涌泉村是个小村庄,这里又多是老人,村民流动少,口音更重。
晏虚白从小到大还没听过这么地道的蜀话,加之农妇讲的又快,晏虚白竟然有些听不明白,张口更是无言。
“大婶,除了水有气味,还有别的什么吗?”晏明怀插话道,他自然晓得他兄长听不懂。
农妇又叽里咕噜讲了好多,晏虚白瞧着晏明怀倒是应付自如,便没再管,绕着广场外竹篱泥砖转了一会,又御气越过这些障碍,直接进入广场中。
走了一会,晏虚白确实觉得,这个泉眼广场比他想象中要大多了,而且造的很精致,场中八块区域,除了刻符咒的地方外,其他都雕了花,虽然雕的都是龙纹,可是花纹风格、雕刻手法差异很大,一看就是历经数代,毕竟不同时期,雕刻工艺也会不同。
至于石地上的符文是用什么刻出,晏虚白细细看了一会,却也没能确定。既不像刀斧剑戟雕,也不像灵气刻蚀,若真的说的话,却是像兽爪用蛮力破出。
晏虚白蹲在地上细细摩挲痕迹,忽然感到脚底一阵震动,简直像地震一样。
“兄长!快过来,大婶说一会要涌泉了,你快出来!会被冲走的!”听到竹篱泥砖外传来晏明怀的声音。
震荡还在继续,而且振幅越来越大,晏虚白几乎要站不稳了,然而不仅仅是震动,从泉眼井内居然还传出来巨响。
巨响穿骨击身,晏虚白被这音波包裹,入耳入心,感觉肺腑都在与之共鸣震动。
这声音?
是龙鸣?
晏虚白突然一惊,不会真的有龙在下面吧。
可是这巨响虽似龙鸣,但理智告诉他,这是不可能有真龙的。应该还是水流地下奔涌,又和土地共鸣才产生的吧。

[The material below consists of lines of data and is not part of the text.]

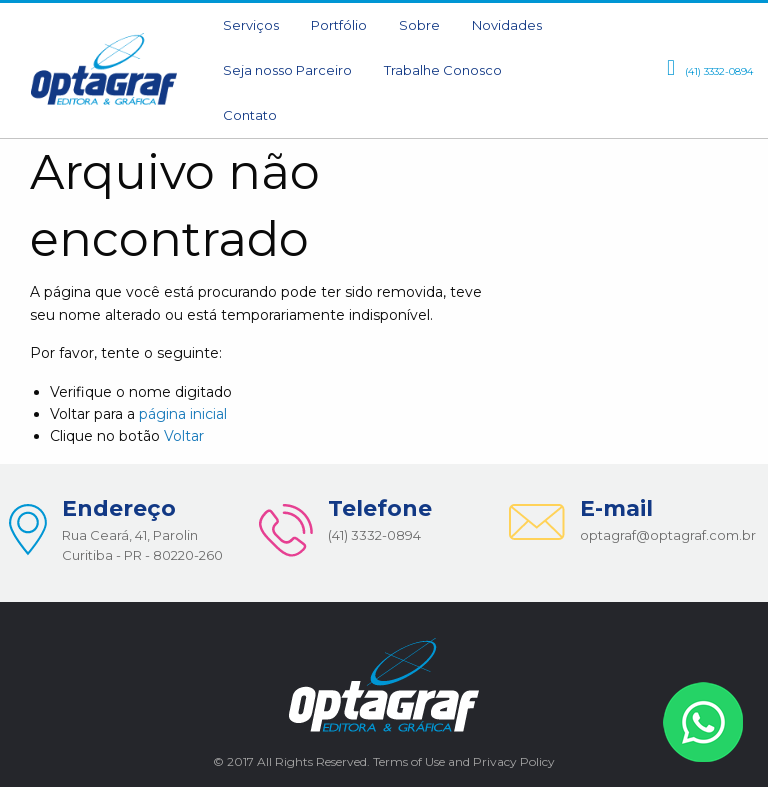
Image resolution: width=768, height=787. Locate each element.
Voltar (184, 436)
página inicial (183, 414)
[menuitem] (251, 25)
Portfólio (339, 25)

巨响过后,地上的符文居然亮了起来,同时,泉眼井中一股铁红水柱突然奔涌而出,直冲天空。
水柱足有三层小楼那么高,喷高的泉水入空到最高,又四散泼洒,如大雨般落下,就落在这泉眼广场上。
铁红色的水顺着发光符文的路子渐渐汇集,融入广场里的九条水道中,水道中的水看起来就和血水一样。
晏虚白站在广场,虽然赶在水柱涌出前御气离地,可身上还是被溅上了。要问晏虚白是如何发现身上的广袖玄色宗主服湿了的,只能说,他是闻出来的!
这铁红水柱看着像血水,闻起来也是一股腥酸味,就像血液混了陈醋一样,说不出来的恶心。
晏虚白悬在空中,又给自己上了层灰绿的结界,就怕再被溅到。蹙眉嫌弃,晏虚白开始抽取灵气,把身上的水蒸干。
“兄长,你下来啊!你看这水好神奇,流出来是红的,过了那些围栏就透明了。”瞧见晏明怀趴在广场大水道边,用手巴拉着水,“不过这个水,味道确实有点大。”
“大婶,你们平时怎么喝的啊?”晏明怀抬头问农妇。
农妇大大咧咧地回道:“忍着喝噻,不然杂个儿整?”
晏虚白望下一看,果然这些水落至广场水道,又沿着周围竹篱泥瓦砌成的水道蜿蜒流动,最后汇总在大水道,颜色果然淡了许多。
“罢了,也许是这水源本就有问题。”晏虚白心道,“总归应该不是这个泉眼阵有问题。”
又过了一会,喷涌的水柱渐渐小了,最终只变成一小股水流缓缓冒出,见不再有水从空中落下,晏虚白从空中开始下落,准备去找晏明怀,但是结界依然没撤去。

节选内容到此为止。